The Perot of Baltimore County?

February 21, 1993|By LARRY CARSON

Is Roger B. Hayden a local version of H. Ross Perot? And if the Baltimore County executive's budget cuts and layoffs seem like a microcosm of the harsh national remedies Mr. Perot advocated last year for cutting the deficit, will Baltimore countians accept them?

A host of potential Democratic candidates for county executive in 1994 are now trying to judge that, following Mr. Hayden's announcement of 392 layoffs and budget cuts which closed nine libraries, four senior centers, two health centers, a day care center and even two permits and licenses offices.

The moves this month were the latest and most dramatic expressions of the for- mer businessman's style and substance.

Certainly there are differences between Mr. Hayden and Mr. Perot, the billionaire who joined and quit and rejoined the race for president during last year's national campaign. Mr. Hayden is no billionaire, and he won his upstart, vastly under-funded campaign for public office running as a Republican, not as a recalcitrant independent.

But there are similarities, too. Alone among 1990's crop of local upset winners, Mr. Hayden's background is business, not politics. He worked for 22 years for Eastern Stainless Steel, moving from mail boy to a top executive post before leaving to run George's Transfer, a north county trucking firm. His only government experience was 12 years on the school board.

And the harsh list of budget cuts and layoffs he announced Feb. 11 reflect that private, business background more clearly than anything else he has done in office so far.

In one fell swoop, Mr.
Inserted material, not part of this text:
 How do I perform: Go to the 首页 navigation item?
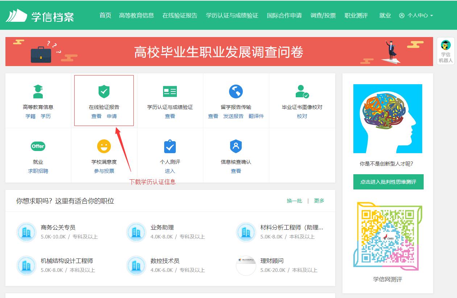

Hayden has likely alienated much of the county's more than 7,000 member work force and their families; the 12,000 more school board employees and their families; library patrons; senior citizens in a county where seniors are the fastest growing group demographically; and much of the county's legislative contingent in Annapolis.

Last year he raised the county's share of the state income tax from 50 to 55 percent, angering the north county anti-property-tax protest leaders who so ardently supported him in 1990.

Former county executive Donald P. Hutchinson, who served as county executive from 1978-86, said some of the cuts had to be made and were right to do, but the political damage to Mr. Hayden will likely be cumulative, each cut adding its effect, constituency by constituency.

Could Mr. Hayden, by the application of a little political and personal compassion, have spared himself and the county the damage some of the cuts have caused?

For a measly $75,000 a year, for example, Mr. Hayden could have left the tiny Lansdowne library open, and avoided the negative symbolism that a closed library reinforces in a physically isolated community already struggling with an inferiority complex. For another $40,000 a year, the Turners Station library, in the equally isolated African-American section of Dundalk, could have similarly been saved.

For a little more, he could have left the Loch Raven Senior Center open, and dodged the public heat generated by closing both a library and senior center in the same community. In a budget of nearly $1 billion, those amounts are peanuts, even in these tough times.

Did he have to lay off all 392 county workers who got their notices February 11? Even Carol Hirschburg? The only professional Republican political operative on his staff? Or Tom Robinson, the husband of his own personal secretary?

Sure, the Essex Day Care center was losing $60,000 a year and isn't fully used, but it's in the heart of a Democratic east side community that Mr. Hayden will need help from again in 1994 to win another four years in office.

Why is Mr. Hayden providing his potential Democratic opponents what seems like a virtual smorgasbord of issues with which to attack him? Because, some officials close to him said, he didn't let politics enter into his decisions. Like a corporate executive, he painstakingly reviewed the options, made the choices, and stuck to them, regardless.

Top county officials say that Mr. Hayden followed his six-month-long, arduous process of reviewing every function and job in county government to the letter. He flinched, they say, but didn't waver when he saw some of the list of names next to the jobs that had been identified for elimination.

He kept all of his decisions so secret, in fact, that some officials were relieved in December when he finally said out loud for the first time that layoffs were a virtual certainty. They were worried that county workers had been lulled by the length and secrecy of the process into a false and dangerous sense of security.

The most dramatic and specific information, that the cuts would eliminate as many as 500 jobs and perhaps 400 people, didn't even come from Mr. Hayden. It came during a question and answer session between budget director Fred Homan and worried middle management county workers during a meeting in the County Council chambers that a news reporter just happened to hear about.